Saturday , February 10, 2018 - 5:00 AM
HOOPER — Lori Brinkerhoff, seeking a place via petition on the Republican ballot for a Weber County Commission seat, is chipping away at the number of signatures she needs.
Brinkerhoff has about 600 signatures, she said, on her way to the required 1,487 she needs to secure a place on the June 26 Republican primary ballot. She seeks the seat now held by Kerry Gibson, also a Republican.
Brinkerhoff, a former Hooper City Council member who formally launched her bid last month, says sustained economic development — long-term growth — is a key priority. “That means putting jobs in place, job creation,” she said.
Continuing road development is also big for her as well as other infrastructure upgrades, guarding against flooding and trimming the number of people who still rely on septic systems for sewage treatment.
The candidate, 51, served on the Hooper City Council until the end of her first four-year term at the end of 2017, opting not to seek re-election so she could make a bid for county commission instead.

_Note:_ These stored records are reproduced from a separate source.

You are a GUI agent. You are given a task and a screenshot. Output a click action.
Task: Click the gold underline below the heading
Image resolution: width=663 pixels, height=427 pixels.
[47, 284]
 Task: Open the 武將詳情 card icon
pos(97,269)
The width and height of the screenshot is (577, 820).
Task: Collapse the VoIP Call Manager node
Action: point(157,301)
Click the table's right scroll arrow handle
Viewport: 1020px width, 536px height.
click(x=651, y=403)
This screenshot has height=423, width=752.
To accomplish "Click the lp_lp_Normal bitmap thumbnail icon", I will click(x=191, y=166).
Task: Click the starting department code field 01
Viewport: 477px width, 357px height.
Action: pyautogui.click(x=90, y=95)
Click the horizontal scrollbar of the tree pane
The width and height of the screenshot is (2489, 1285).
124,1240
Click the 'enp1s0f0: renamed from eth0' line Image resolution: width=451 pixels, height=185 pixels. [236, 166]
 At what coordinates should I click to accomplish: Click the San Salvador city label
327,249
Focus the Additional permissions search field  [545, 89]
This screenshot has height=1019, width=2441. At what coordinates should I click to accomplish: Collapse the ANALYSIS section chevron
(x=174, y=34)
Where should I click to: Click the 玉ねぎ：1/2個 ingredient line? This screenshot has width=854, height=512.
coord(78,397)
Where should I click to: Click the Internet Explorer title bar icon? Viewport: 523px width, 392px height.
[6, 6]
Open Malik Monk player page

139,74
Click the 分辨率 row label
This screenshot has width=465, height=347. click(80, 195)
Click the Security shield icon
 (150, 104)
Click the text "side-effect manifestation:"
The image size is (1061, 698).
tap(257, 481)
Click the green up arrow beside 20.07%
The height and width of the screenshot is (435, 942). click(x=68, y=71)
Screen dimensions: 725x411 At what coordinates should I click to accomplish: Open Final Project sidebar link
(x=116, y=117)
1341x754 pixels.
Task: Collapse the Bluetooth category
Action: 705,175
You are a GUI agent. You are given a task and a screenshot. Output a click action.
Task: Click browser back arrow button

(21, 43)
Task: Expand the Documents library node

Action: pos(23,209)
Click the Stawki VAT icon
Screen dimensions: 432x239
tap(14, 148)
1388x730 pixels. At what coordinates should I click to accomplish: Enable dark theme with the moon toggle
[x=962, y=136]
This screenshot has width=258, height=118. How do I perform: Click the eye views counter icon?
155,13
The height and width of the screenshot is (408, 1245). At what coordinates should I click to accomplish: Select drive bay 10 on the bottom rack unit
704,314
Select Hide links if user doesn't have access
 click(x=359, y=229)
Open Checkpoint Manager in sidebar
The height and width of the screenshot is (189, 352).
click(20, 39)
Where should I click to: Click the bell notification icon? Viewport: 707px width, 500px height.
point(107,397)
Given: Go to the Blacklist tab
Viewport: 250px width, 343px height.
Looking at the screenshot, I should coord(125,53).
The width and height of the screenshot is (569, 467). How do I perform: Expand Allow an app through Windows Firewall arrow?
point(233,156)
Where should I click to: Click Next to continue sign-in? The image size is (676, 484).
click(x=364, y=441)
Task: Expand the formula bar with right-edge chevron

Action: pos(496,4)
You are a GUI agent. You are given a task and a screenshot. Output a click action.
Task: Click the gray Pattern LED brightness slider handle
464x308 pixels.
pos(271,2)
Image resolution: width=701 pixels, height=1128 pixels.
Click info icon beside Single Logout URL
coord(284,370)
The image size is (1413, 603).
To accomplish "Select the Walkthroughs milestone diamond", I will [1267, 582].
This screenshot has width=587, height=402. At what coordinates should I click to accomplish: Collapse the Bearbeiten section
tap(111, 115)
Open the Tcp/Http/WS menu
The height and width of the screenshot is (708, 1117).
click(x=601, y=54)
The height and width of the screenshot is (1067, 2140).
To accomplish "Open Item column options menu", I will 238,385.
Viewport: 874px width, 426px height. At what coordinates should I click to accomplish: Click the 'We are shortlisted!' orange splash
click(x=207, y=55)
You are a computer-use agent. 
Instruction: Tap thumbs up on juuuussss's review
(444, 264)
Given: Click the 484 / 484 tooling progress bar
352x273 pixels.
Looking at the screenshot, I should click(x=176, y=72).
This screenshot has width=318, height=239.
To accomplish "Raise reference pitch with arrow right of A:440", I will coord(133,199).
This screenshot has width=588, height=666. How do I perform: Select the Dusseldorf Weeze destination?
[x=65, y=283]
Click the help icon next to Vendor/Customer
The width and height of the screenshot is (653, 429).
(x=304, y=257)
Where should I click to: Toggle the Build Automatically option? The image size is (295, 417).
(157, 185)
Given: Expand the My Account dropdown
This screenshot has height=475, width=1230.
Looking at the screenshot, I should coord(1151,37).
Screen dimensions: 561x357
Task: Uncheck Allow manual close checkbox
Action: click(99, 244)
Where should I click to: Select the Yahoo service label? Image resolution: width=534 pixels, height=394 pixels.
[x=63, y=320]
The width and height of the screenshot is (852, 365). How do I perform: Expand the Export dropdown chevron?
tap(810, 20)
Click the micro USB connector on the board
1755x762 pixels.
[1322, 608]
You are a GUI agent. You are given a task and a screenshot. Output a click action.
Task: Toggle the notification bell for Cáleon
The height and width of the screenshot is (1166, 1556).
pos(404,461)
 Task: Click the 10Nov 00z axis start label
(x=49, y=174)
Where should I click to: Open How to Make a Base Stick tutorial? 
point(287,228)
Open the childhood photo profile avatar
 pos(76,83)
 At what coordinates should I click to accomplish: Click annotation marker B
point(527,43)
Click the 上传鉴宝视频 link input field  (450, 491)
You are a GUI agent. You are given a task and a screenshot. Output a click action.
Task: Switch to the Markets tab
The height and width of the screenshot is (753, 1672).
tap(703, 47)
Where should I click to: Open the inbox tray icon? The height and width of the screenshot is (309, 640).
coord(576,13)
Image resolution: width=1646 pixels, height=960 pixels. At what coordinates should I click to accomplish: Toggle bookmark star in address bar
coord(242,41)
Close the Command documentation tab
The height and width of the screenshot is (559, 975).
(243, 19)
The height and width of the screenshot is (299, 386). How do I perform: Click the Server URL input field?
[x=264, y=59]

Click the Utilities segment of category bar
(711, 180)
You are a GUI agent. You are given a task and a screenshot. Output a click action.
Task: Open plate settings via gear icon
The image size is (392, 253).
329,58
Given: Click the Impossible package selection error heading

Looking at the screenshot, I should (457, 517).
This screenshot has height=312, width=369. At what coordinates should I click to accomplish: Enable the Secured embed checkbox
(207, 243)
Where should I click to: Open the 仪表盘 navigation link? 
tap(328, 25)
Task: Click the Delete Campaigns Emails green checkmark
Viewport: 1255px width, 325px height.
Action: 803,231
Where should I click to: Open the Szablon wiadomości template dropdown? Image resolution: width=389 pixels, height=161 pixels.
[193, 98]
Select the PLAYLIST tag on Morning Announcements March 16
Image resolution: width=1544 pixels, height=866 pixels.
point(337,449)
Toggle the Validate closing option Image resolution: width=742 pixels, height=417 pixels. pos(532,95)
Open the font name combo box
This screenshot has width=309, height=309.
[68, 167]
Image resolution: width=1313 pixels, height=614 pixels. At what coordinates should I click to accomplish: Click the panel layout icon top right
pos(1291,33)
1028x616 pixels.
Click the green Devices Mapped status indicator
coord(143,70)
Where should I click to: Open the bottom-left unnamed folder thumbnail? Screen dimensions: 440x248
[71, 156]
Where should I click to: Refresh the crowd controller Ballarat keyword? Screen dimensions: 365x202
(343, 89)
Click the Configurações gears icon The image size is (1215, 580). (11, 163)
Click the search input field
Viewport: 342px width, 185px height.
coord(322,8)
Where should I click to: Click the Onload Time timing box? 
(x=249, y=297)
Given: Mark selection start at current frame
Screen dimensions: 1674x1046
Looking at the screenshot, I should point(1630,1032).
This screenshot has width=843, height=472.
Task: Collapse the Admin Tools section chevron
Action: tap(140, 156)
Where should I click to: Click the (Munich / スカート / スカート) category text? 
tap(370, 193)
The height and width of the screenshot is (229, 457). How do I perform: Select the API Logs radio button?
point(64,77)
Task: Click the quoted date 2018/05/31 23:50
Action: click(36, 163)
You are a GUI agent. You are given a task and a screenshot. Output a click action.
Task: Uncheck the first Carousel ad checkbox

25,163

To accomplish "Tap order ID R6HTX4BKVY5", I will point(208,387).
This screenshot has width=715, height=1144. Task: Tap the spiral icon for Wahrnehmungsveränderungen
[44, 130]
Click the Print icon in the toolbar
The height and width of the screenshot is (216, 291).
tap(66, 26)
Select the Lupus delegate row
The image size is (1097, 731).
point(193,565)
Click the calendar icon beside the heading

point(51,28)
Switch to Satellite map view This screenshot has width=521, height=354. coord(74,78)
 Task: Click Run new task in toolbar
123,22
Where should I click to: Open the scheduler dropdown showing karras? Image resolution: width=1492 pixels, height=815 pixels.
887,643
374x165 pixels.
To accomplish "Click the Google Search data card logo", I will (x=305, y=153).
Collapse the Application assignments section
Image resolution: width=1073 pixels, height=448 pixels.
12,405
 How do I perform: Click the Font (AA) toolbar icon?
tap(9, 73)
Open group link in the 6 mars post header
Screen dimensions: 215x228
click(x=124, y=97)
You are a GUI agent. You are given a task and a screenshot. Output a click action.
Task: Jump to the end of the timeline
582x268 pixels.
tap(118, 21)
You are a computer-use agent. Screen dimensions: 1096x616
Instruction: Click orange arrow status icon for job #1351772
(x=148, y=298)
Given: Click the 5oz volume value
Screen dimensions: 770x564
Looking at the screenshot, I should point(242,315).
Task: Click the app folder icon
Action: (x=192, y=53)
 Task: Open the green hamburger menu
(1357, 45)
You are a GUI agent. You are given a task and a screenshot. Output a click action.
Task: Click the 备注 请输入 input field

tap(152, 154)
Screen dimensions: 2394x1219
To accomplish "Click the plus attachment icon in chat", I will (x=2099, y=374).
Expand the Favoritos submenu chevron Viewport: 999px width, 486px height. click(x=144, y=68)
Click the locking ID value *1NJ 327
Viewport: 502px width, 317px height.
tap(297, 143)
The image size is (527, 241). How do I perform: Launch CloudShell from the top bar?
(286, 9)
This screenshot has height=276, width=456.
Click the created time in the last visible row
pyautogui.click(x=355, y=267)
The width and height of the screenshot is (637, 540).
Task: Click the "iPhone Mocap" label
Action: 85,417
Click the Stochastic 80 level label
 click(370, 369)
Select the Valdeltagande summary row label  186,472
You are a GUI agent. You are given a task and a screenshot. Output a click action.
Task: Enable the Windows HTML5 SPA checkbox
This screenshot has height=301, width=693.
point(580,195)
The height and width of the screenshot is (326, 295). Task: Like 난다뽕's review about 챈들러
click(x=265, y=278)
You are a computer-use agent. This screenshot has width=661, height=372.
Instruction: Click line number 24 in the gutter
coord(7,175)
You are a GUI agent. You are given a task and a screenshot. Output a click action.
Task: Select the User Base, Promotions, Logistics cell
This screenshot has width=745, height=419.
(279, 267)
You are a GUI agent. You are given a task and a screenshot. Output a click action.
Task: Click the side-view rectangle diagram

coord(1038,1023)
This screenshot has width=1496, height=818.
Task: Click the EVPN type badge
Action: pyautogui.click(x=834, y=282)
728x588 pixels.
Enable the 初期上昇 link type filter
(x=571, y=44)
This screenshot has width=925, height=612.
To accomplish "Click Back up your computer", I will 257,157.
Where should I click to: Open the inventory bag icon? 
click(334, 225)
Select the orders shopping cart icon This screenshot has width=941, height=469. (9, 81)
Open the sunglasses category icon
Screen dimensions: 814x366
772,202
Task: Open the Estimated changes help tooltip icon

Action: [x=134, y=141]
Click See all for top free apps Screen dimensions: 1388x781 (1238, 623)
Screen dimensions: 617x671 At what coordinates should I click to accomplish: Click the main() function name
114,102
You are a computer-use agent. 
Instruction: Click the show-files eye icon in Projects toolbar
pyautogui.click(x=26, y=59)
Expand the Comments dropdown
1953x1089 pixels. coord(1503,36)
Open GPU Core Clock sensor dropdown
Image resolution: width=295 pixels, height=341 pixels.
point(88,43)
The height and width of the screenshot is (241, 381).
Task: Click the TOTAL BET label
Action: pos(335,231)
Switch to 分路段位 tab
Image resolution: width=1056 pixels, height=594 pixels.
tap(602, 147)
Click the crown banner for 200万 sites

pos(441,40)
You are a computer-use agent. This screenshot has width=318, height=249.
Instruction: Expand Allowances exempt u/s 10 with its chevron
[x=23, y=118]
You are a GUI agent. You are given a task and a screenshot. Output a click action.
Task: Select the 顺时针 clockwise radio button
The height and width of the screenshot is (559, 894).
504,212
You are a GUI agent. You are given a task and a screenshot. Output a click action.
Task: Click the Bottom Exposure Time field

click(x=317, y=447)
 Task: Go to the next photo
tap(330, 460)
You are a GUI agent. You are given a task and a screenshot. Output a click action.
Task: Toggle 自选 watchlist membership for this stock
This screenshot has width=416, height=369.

She leads Weber County Republican Women, calls herself a “professional mom” and has long paid attention to politics. After seeing leaders from across the county in action as part of her duties on the Hooper City Council she decided she wanted to try for a spot on the county commission.
“I just didn’t like the way leadership was going,” she said. The initiatives she saw leaders pushing seemed to benefit “very few,” while she says she favors changes that will benefit more people.
Gibson announced plans in December to step down as county commissioner to take a job with the Utah Department of Natural Resources. Soon thereafter, he rescinded his resignation on learning he was the focus of an ongoing Ogden Police Department investigation and said he’d stay on “until my name is cleared.”
Ogden police have said little about the investigation and spokeswoman Capt. Danielle Croyle said Friday that the inquiry is “still active and ongoing” but provided no other information. Gibson was dealing with a family emergency and not immediately available for comment Friday.
Scott Jenkins, a former Utah state senator from Plain City, has also expressed interest in running for the seat now held by Gibson. County commission and other candidates may secure a spot on the June 26 primary ballot by collecting enough signatures on petitions or seeking the nomination of their respective party leaders at party conventions this coming spring.